けれども神は、成功をまったく別の言葉で定義なさいます。神がヨシュアに語りかけられたとき、お与えになったのは戦の作戦でも、額に汗する労働の手引きでもありませんでした。お与えになったのは、み言葉についての命令でした。

「この律法の書をあなたの口から離すことなく、昼も夜もそれを思い、そのうちにしるされていることを、ことごとく守って行わなければならない。そうするならば、あなたの道は栄え、あなたは勝利を得るであろう」 ヨシュア記 1:8 (口語訳)

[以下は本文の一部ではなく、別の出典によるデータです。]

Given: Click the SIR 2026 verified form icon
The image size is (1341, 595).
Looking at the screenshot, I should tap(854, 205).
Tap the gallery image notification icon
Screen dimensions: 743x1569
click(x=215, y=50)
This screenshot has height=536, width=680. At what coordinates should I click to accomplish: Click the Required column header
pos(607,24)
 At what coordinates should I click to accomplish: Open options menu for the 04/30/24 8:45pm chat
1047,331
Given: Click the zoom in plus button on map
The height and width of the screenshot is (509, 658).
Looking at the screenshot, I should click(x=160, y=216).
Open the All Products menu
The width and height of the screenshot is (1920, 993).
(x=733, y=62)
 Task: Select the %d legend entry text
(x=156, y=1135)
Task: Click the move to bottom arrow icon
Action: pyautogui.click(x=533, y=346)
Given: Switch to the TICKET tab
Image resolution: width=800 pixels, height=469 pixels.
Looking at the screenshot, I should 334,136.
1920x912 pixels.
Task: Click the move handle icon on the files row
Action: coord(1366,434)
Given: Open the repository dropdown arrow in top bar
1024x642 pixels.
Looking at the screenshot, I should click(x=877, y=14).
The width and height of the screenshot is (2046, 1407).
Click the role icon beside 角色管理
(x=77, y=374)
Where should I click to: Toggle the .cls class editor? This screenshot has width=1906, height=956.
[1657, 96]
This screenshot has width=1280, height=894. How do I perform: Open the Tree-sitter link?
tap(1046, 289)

口語訳で「あなたは勝利を得るであろう」と訳されているところは、原語では (タスキール) תַּשְׂכִּיל — 「賢く事をなし、栄える」という語です。その前の「あなたの道は栄え」は (タツリーアハ) תַּצְלִיחַ — 「道が開け、成し遂げる」。神が約束しておられるのは、ただ結果が出ることではなく、知恵をもって歩む道そのものなのです。

よい成功は、あなたを家族から引き離しません。休みを奪うことも、人に仕える力を奪うこともありません。まことの繁栄とは、お金があなたのために働くことであって、あなたがお金のために働くことではありません。手は忙しく動いていても、たましいは静かなまま——それがよい成功のかたちです。もし、あなたの成し遂げたものが平安を代価にし、家庭にいるはずのあなたの姿を消してしまったのなら、それは神の約束された成功ではありません。

目指すべきは、苦闘に心を占められることではなく、み言葉に心を占められることです。